Rioters loyal to President Donald Trump rally at the U.S. Capitol in Washington on Jan. 6, 2021. (Wire services file photo)
Rioters loyal to President Donald Trump rally at the U.S. Capitol in Washington on Jan. 6, 2021. (Wire services file photo)

WASHINGTON – In a hearing Tuesday, the House committee investigating the Jan. 6, 2021, assault on the U.S. Capitol turned its attention to the efforts of former President Donald Trump and his allies to overturn the 2020 presidential election by pressuring local officials who stood firm despite threats and intimidation.

The panel used the hearing, its fourth in two weeks, to continue building its case that Trump’s relentless efforts to stay in power at any cost, despite top advisers telling the former president his claims of massive voter fraud had no proof, led to the violence of Jan. 6.

“A handful of election officials in several key states stood between Donald Trump and the upending of American democracy,” Chairman Bennie Thompson, a Mississippi Democrat, said in his opening statement, calling the officials “heroes.”

Rusty Bowers, the Republican speaker of the Arizona House of Representatives, told the committee he wanted Trump to win the 2020 election but, as he wrote in his personal journal, “I do not want to be a winner by cheating.”

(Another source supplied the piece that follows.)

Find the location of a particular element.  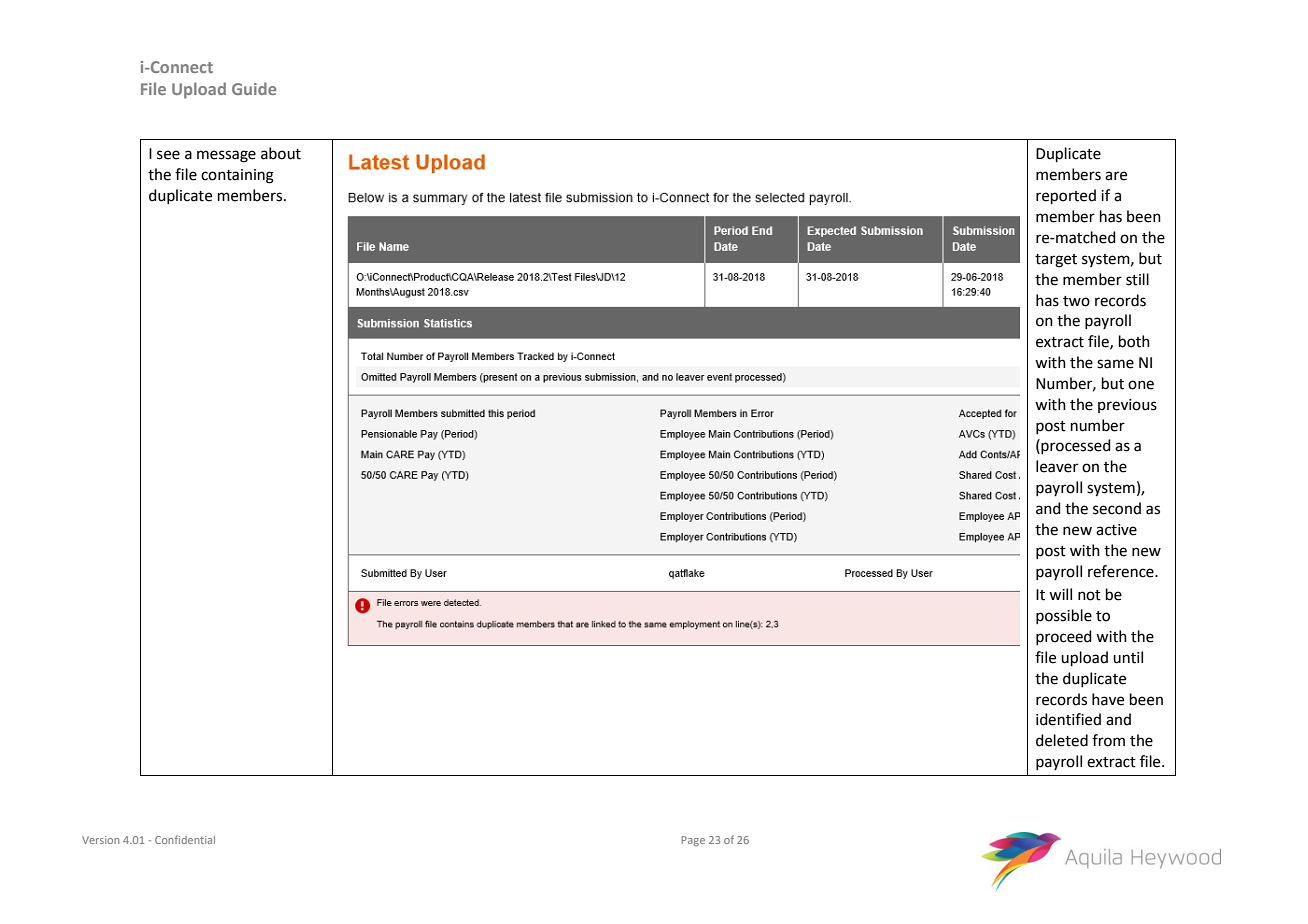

“I didn’t want to be used as a pawn,” Bowers told the panel, recalling that he told Trump, “You are asking me to do something against my oath, and I will not break my oath.”

Bowers said he refused to call a special session to help Trump send an “alternate slate” of electors from his state, which President Joe Biden won by about 10,000 votes, because Trump and his allies failed to produce any evidence to back up their claims of widespread voter fraud.

A handful of people vote illegally in virtually every election, but Trump and his allies have repeatedly failed to prove that fraud occurred on a scale that could affect the outcome of the presidential race in any state. In one conversation, Bowers recalled, Trump lawyer Rudy Giuliani told the veteran GOP lawmaker, “‘We’ve got lots of theories, we just don’t have the evidence.’”

Bowers called the Trump team’s efforts “a tragic parody,” but the campaign to overturn the election results had grave implications for his family. The Arizona Republican said pro-Trump protesters gathered outside his house with signs accusing him of being a pedophile, and a gun-toting man threatened his neighbor.

The threats and intimidation were not limited to elected officials. Two former state election workers in Georgia, Ruby Freeman and her daughter Shaye Moss, told the panel they have lived in fear since Trump and Giuliani wrongfully accused them of tampering with votes.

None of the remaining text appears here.